Over the past few decades, unprecedented medical advances have made it possible for human beings to live longer than ever before. The number of people over 65 years of age has grown from 12.9 % of the population in 2009 to a projected 19.3 % in 2030. Scientists predict that many babies born in the past several years will live to be over 100 years old. Additionally, better health care treatments mean that those who are already growing older have the chance to extend their lifespan. Living longer also means living more comfortably. This is thanks to newly developed solutions for many age-related problems like the effects of hearing loss.
The Possibility of Hearing Loss Increases with Age
As more people begin to live longer lives, the percentage of people experiencing hearing loss has also increased. It has turned into what is now considered a nationwide epidemic. 17% of the adult population experience the effects of hearing loss. This is according to the National Institute on Deafness and Other Communication Disorders. However, this number increases exponentially with age, as one-third of Americans between ages 65 and 74 and almost one-half of those over age 75 have hearing loss.
The Impact of Hearing Loss on Seniors
Unfortunately, hearing loss has many negative impacts on people who experience it, specifically because it limits their ability to live independent, self-sufficient lives. Hearing loss affects earning power, communication, and intimacy in relationships, emotional stability, social participation, and physical health. This is because people who lose their hearing (even if only partially) are less self-confident. Thus, they tend to make up for this by lashing out and harming their relationships with others. Furthermore, reduced ability to communicate harms working relationships, making it difficult to earn as much as before.
Other Effects of Hearing Loss
Hearing loss leads to many detrimental psychological effects including anger and frustration, depression, paranoia, anxiety, and social phobias. If these factors are already present in a person before hearing loss begins, they may be intensified once his or her hearing becomes worse. Moreover, others may begin to discriminate against a person losing his or her hearing – whether intentionally or unintentionally. All of these factors impact a person’s quality of life. They also lead to other consequences as well as general mood and happiness.
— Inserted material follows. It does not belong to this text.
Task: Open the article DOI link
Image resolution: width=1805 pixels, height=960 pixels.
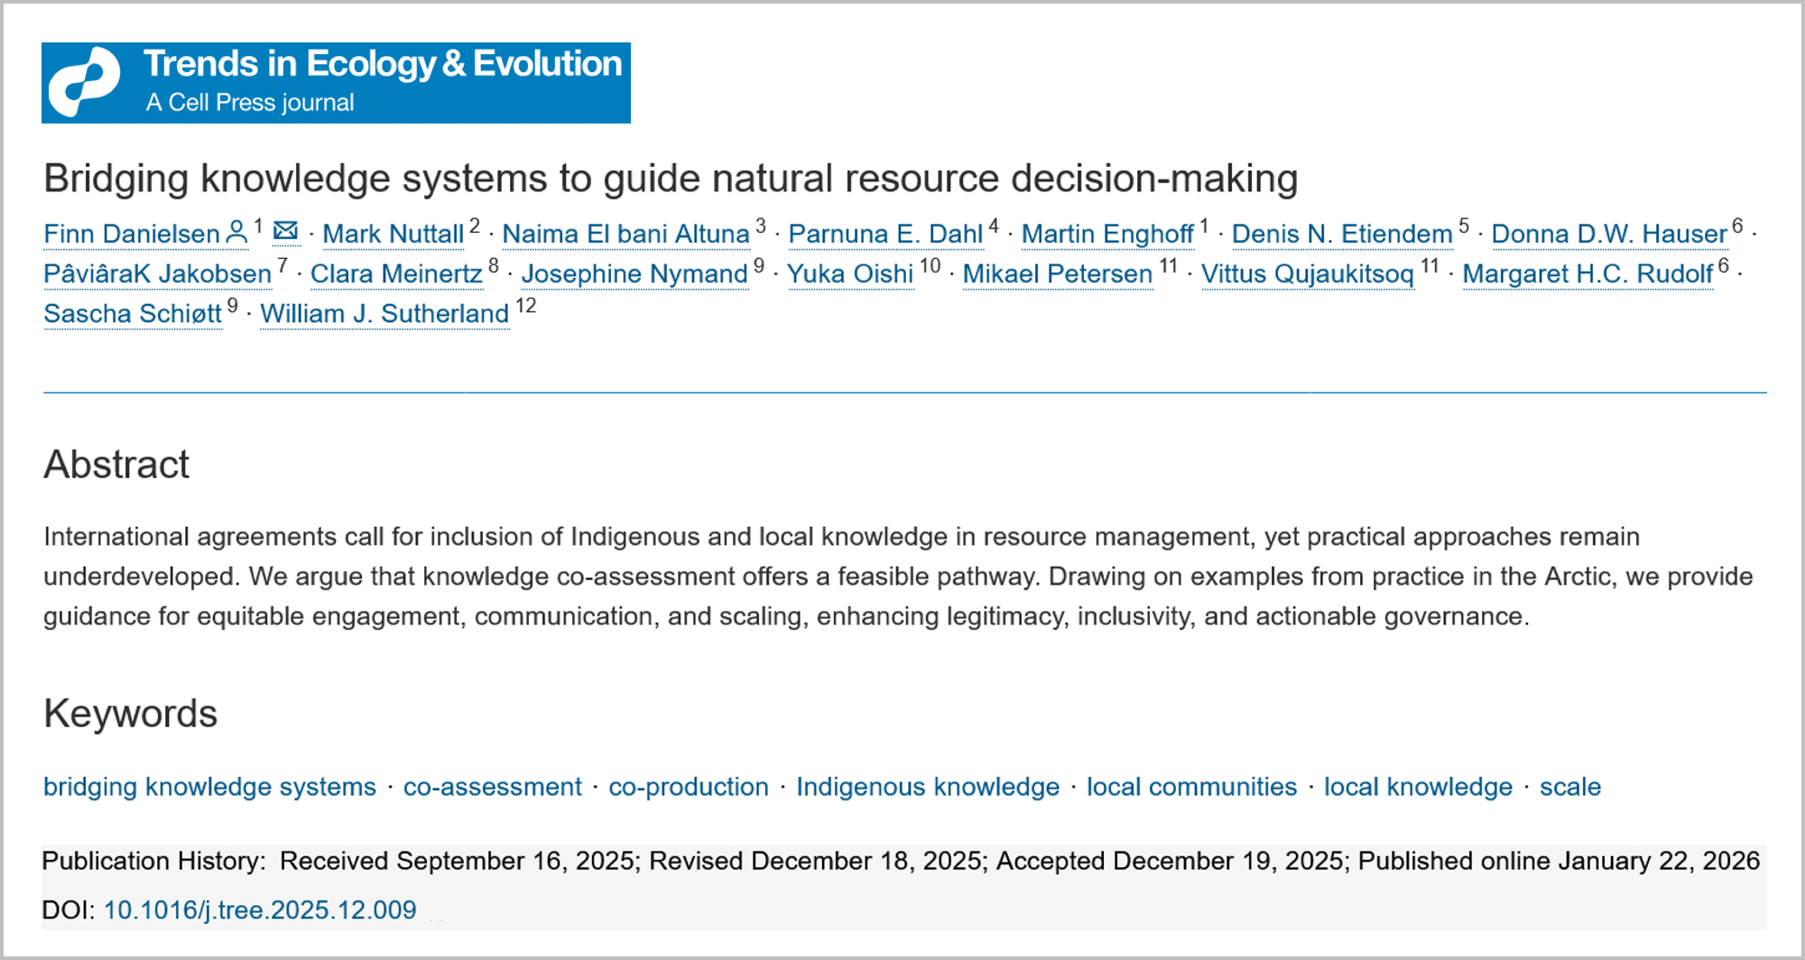Action: pyautogui.click(x=260, y=909)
Getting Checked and Finding Solutions
One of the factors that contribute to increased hearing loss is the reluctance to get checked. Many people are in denial about the problem that they are developing. As a result, they don’t want to have their fears confirmed. This only makes the problem worse, as the hearing loss intensifies over time if it is not treated. Even if people are willing to come to terms with their hearing loss, the cost of traditional prescription hearing aids is often prohibitive. As a result, many people fail to seek treatment or a solution. However, the benefits of treatment are enormous.
Traditional Prescription Hearing Aids
There are ways to find out exactly what the issue is and how to halt the effects of hearing loss. You can also receive the help you need to achieve a higher quality of life despite losing some of your hearing. The doctors who examine your hearing and evaluate the level of hearing loss you are experiencing can prescribe a hearing aid. This is a device that inputs sound processes it and transfers it through your ear so you can hear once again – despite damage to your inner ear. Since traditional prescription hearing aids are programmed and custom-fitted, they can be somewhat expensive, and often end up costing thousands of dollars. This may be worth it regarding an improvement in your quality of life, however, it is a decision that you will have to talk over with a medical professional.
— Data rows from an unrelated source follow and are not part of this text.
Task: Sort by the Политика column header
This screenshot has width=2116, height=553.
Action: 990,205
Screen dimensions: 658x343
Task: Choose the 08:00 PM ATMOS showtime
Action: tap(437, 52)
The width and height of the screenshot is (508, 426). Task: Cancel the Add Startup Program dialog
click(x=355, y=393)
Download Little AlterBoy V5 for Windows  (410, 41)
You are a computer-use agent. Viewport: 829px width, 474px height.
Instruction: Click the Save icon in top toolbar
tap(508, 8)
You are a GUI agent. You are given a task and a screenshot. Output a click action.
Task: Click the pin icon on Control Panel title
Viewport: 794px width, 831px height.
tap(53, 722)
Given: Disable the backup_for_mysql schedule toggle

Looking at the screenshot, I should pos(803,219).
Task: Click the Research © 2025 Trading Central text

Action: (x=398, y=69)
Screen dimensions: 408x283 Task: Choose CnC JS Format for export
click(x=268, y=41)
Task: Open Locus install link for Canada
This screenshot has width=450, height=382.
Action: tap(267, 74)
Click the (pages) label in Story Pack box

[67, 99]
Advantages of an OTC Hearing Aid
If the cost of a traditional prescription hearing aid is prohibitive, and you are able to do without one, an over the counter hearing aid may be what you need instead. Much like traditional hearing aids, an OTC hearing aid uses digital circuitry and electrical signals to transfer sound to your brain and allow you to hear, but they mostly work by amplifying sounds to a comfortable volume. From meetings to personal conversations, it can boost a person’s ability to hear basic sounds.
Finding a hearing aid that works for you is possible even if you are on a budget, as the average OTC hearing aid costs only 10 percent of what you could pay for a traditional prescription hearing aid, hovering between $250 and $600 depending on what type of model you get. However, determining whether an over the counter hearing aid is enough, and which one is right for you, is something that a doctor can help you with. This is one reason coming in to see a specialist is so important, even though an OTC hearing aid does not require a prescription.